(Beginning of Text excerpt)

Reading the two sections in conjunction, it appears that the issue raised by plaintiffs is easily resolved. Under § 5805 the period of limitations is two years from the time that the claim accrues. Under § 5838, the claim accrues at the time of the last service rendered. Finally, under § 5838, the running of the statute is tolled for six months after the plaintiff discovers or should have discovered the existence of the claim.
Unfortunately, the issue is somewhat clouded by two of this Court's previous decisions suggesting that a legal malpractice claim "accrues" only when all of the necessary elements of a cause of action, including damages, have been discovered. Dowker, supra, p 672; Luick, supra, p 806. We resolve the apparent inconsistencies between these decisions and § 5838 by a closer review of the facts underlying this Court's decisions. In both Dowker and Luick, the central issue was not accrual, but a tolling of the statute by the inability of the plaintiff to discover the existence of the malpractice claim. It is clear that damages are an element of a claim for legal malpractice, as they are an element for any act of negligence. See Sawabini v Desenberg, 143 Mich. App. 373, 384; 372 N.W.2d 559 (1985). Thus, these cases simply establish that a malpractice claim is therefore tolled until the plaintiff has discovered, or should have discovered, damages.
Other cases cited by the plaintiffs address the accrual of a malpractice action based upon negligent acts of omission rather than commission. Thus, in Zatolokin v Grimm, 99 Mich. App. 257; 297 N.W.2d 900 (1980), lv den 410 Mich. 916 (1981), we held that the accrual of a legal malpractice action based upon the failure of counsel to file suit occurred when the underlying cause of action was barred by the running of the applicable statute of limitations. Similarly, in Biberstine v Woodworth, 406 Mich. 275; 278 N.W.2d 41 (1979), cited in Zatolokin, our Supreme Court held that the malpractice of an attorney who failed to file an action as requested by his client accrued on the date that the plaintiff's claim was discharged in bankruptcy. Biberstine and Zatolokin simply establish that the last service provided in cases of negligent omission occurs on the date that negligence becomes irremedial in some sense.

(End of Text excerpt)
(Beginning of Supplied information)

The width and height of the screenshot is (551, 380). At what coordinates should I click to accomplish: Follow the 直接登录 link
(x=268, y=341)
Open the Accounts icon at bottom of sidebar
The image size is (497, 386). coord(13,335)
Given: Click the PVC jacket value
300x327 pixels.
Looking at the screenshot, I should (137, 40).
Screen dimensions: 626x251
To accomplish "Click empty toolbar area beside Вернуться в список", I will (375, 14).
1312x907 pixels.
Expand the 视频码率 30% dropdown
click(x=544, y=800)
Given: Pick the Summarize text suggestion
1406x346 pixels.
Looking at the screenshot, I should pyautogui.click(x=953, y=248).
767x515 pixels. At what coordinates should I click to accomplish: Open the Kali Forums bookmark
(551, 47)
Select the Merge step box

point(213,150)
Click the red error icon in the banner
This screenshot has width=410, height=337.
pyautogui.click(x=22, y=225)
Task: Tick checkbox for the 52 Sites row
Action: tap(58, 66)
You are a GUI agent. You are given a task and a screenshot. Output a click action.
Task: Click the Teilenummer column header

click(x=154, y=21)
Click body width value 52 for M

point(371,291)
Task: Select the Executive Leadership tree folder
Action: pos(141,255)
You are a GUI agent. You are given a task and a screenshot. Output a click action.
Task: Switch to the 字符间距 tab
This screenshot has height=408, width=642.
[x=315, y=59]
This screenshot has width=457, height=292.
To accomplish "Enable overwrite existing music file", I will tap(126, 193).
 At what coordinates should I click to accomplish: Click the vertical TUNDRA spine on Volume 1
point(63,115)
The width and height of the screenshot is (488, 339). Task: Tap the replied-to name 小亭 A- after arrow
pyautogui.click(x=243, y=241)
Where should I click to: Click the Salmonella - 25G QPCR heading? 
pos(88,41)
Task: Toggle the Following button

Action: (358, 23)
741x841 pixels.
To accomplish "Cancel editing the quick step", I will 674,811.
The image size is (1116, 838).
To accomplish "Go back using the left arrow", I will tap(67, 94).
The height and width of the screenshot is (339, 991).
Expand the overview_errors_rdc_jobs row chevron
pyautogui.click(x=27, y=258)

(End of Supplied information)

## Problem 1:
In the legal malpractice excerpt, when does a claim accrue under § 5838?
## Problem 2:
Resume the legal malpractice excerpt after its final sentence.
The entries have no connection to the legal malpractice excerpt.

## Task result 1:
At the time of the last service rendered.

## Task result 2:
Here, on the other hand, the malpractice alleged is an act of commission — erroneously informing plaintiffs that the $75,000 judgment was not taxable income. The last service rendered in connection with that judgment, by plaintiffs' own pleadings, was in February of 1980. Thus, in accordance with § 5838(1), we hold that plaintiffs' malpractice claim accrued in February of 1980. Since plaintiffs failed to bring the malpractice claim until March of 1984, they failed to bring the action within two years of its accrual.
Of course, plaintiffs could not have discovered the claim sooner than January of 1983, when contacted by the IRS. Arguably, plaintiffs did not fully discover the malpractice claim until June of 1983, when taxes and penalties were assessed by the IRS. However, it was yet another nine months before plaintiffs filed the malpractice claim against defendant. We therefore hold that plaintiffs also failed to bring the action within six months of the date they discovered or should have discovered the existence of the claim.
In short, the period of limitations had run on plaintiffs' legal malpractice claim prior to the filing of the complaint. The trial court did not err by granting accelerated judgment under MCR 2.116(C)(7).